Recién amanecía: era demasiado tarde para irse a dormir y demasiado temprano para ponerse a llorar. La vida te curte, te endurece, incluso puede embrutecerte pero Julián, después de que encontró un niño, envuelto en ese trapo hediondo, durmiendo en un oscuro zaguán, solo deseó salir corriendo. Contrasentidos, contradicciones, el blanco y el negro, el yin y el yang: adentro, el lujo dispendioso y platos con restos de comida, apilados en la cocina. Afuera, la mugre y la vida miserable de los linyeras.

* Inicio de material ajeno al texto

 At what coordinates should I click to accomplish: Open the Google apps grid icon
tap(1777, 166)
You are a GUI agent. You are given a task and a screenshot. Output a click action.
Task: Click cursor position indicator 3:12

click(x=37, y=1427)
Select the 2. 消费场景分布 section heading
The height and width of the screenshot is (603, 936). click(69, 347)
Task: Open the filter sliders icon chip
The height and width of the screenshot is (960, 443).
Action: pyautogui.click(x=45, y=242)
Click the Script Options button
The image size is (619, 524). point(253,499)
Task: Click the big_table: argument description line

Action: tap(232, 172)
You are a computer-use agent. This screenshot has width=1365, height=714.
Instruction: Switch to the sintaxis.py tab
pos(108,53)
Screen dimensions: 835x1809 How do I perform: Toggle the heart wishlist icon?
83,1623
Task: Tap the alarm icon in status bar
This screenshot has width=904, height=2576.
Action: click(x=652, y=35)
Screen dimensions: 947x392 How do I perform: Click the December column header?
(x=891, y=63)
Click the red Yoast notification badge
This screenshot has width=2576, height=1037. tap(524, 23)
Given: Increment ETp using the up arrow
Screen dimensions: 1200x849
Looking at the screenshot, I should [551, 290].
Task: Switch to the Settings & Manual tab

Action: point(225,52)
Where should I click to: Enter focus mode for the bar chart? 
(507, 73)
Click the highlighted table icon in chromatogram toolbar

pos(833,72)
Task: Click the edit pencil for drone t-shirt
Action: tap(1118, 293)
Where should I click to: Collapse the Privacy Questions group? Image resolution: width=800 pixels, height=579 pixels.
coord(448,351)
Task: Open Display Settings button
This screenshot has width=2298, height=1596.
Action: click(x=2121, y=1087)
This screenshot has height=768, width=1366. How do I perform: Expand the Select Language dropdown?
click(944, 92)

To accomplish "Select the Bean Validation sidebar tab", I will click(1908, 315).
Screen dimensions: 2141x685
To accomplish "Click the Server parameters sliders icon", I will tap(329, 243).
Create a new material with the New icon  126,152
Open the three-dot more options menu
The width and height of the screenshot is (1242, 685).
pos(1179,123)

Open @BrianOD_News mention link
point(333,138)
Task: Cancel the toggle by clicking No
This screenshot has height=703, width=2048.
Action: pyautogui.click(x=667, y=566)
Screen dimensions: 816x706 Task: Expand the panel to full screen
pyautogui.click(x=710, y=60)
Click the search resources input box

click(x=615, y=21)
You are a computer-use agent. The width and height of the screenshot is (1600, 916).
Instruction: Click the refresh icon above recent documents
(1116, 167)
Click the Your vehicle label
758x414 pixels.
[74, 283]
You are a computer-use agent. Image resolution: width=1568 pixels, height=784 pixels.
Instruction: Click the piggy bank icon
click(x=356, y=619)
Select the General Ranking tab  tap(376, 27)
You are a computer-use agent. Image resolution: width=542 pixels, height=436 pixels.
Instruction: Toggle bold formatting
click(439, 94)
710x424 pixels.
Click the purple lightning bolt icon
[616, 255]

Julián caminó. Caminó por las calles vacías de una ciudad adormilada. Recordó a Amanda y a Carlos, a Luisa y a Jorge y a su soledad de hombre sin pareja estable: los muchos amigos no remplazan al amor. A cierta altura de la noche, después de los brindis y los saludos efusivos, la bebida le había soltado la lengua y por un rato que se le hizo eterno logró experimentar el efímero placer de la venganza. Les dijo a todos y a cada uno lo que pensaba de ellos. Pero nadie se molestó, al contrario, todos reían, festejando lo que llamaron su “peculiar sentido del humor, entre negro y sórdido”. Sus risas lo enardecían más y más, malditos sean todos, pensaba mientras redoblaba la apuesta y arremetía con cizaña destacando los defectos, fallas y vicios de sus amigos. A Amanda, de tanto llorar se le había corrido el rímel, Carlos cabeceaba adormecido, indiferente a los epítetos de “gordo inútil y obsoleto” y “fracasado pelafustán” con que lo describía. Jorge —la copa siempre llena— disfrutaba de la escena como si nada de lo que Julián decía pudiera afectarlo. Solo Luisa, después de las primeras carcajadas, había caído en el silencio, observándolo con sus enormes ojos muy abiertos, como quien contempla a un loco. ¿Loco?, si tal vez lo estuviera, pero los locos, por lo menos, pueden decir impunemente lo que piensan, con la tranquilidad de que nadie se va a ofender, porque están locos. Además, era muy probable que cuando despertaran solo tendrían un recuero ambiguo de esa fiesta de fin de año.
Un sabor acre le subió a la boca y en su garganta nació una arcada. Julián se acercó al cordón de la vereda y vomitó; un fuerte efluvio de alcohol se desprendía del lechoso líquido rojizo con el que enchastró la vereda y su camisa. Se apoyó en un árbol y respiró hondo: se sentía mejor, pero no lo suficiente. Debía regresar; subiría a su auto, se recostaría en el asiento trasero y dormiría hasta que ese odio por la humanidad que le había despertado la borrachera se diluyera una vez más, mutándose en la habitual plácida complacencia. Pero antes haría algo, pensó, porque si el mundo se hunde irremediablemente en la indiferencia, es hora de despertar. Trastabillando y luchando contra el mareo que quería ganarle la partida deshizo las pocas cuadras que había caminado y regresó al punto de partida. En el zaguán, el niño abandonado todavía dormía. Julián buscó la billetera y sacó algo de dinero y se quedó ahí, con el dinero en la mano, mirando al chico. Se lo pondría debajo de la campera que usaba de almohada, subiría a su automóvil y chau. Pero no pudo, la náusea y el mareo fueron más fuertes. Se apoyó en un poste y volvió a vomitar: fue sólo líquido y ese olor pestilente a alcohol. No bebería más, a partir de ese nuevo año no bebería más.
Usó la alarma del automóvil para encontrarlo, con un poco de trabajo logró embocar la llave en la cerradura de la portezuela. Adentro, en el bolsillo de la puerta delantera encontró la botella de agua mineral, bebió un largo trago, se sentó en el asiento y cerró los ojos. Lo envolvió el sopor y su cabeza se deslizó hacia atrás.
Lo despertó un rayo de sol y el insistente gorjeo de los pájaros. La ciudad aún dormía. Bebió más agua y se mojó la cara. Miró el zaguán: el niño seguía allí. Sí, estaba loco, lo sabía, también sabía que se iba a arrepentir, pero se bajó del auto y avanzó hacia el chico. Lo alzó con trapo y todo, y lo acostó en el asiento trasero; después, cerró las puertas de su vehículo, encendió el motor y se alejó.